Петя учился лучше всех, потому что днем и ночью сидел над учебниками. Про счастье, таящееся в высшем образовании и в пятерках, он знал, мать не раз говорила. Ему выдали аттестат с отличием, но посоветовали не лезть в университет на английскую филологию, куда он стремился, потому что все равно не примут. Почему? Ему объяснили: нужны связи. И Петя отправился к отцу.

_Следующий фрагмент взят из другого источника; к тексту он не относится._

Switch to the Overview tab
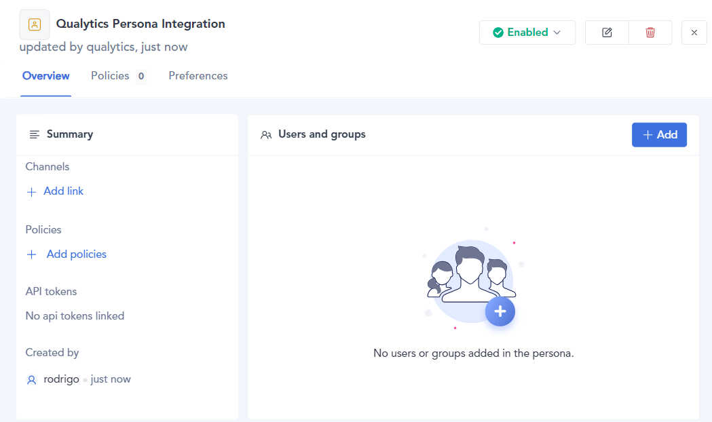46,76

Он успел только сказать: «Здравствуй, папа» – и зажмурился, оглушенный грохотом массивной металлической конструкции, захлопнувшейся перед его носом. В университет Петя не полез. Зачем пытать счастье, если не наверняка. Он поступил в Горный институт, куда брали всех, даже с тройками. За красный диплом бороться не стал, боялся, знал, что отличников отправляют по распределению куда-нибудь на Север. Была такая практика в институте. Единственная тема, которая его заинтересовала за пять лет учебы, – драгоценные камни. На полевой практике Рудавин насобирал бирюзы, разноцветных опалов, розового и белого прозрачного кварца. Сговорился с выпускником токарного ПТУ и занялся распространением кустарных колечек среди прекрасной половины человечества. Один раз удалось ложечный мельхиор выдать за платину, а прозрачный кварц – за алмаз чистейшей воды. Так и уехала счастливая тетенька в родную Самару, уверенная, что умный человек и за сотню может купить клад бесценный.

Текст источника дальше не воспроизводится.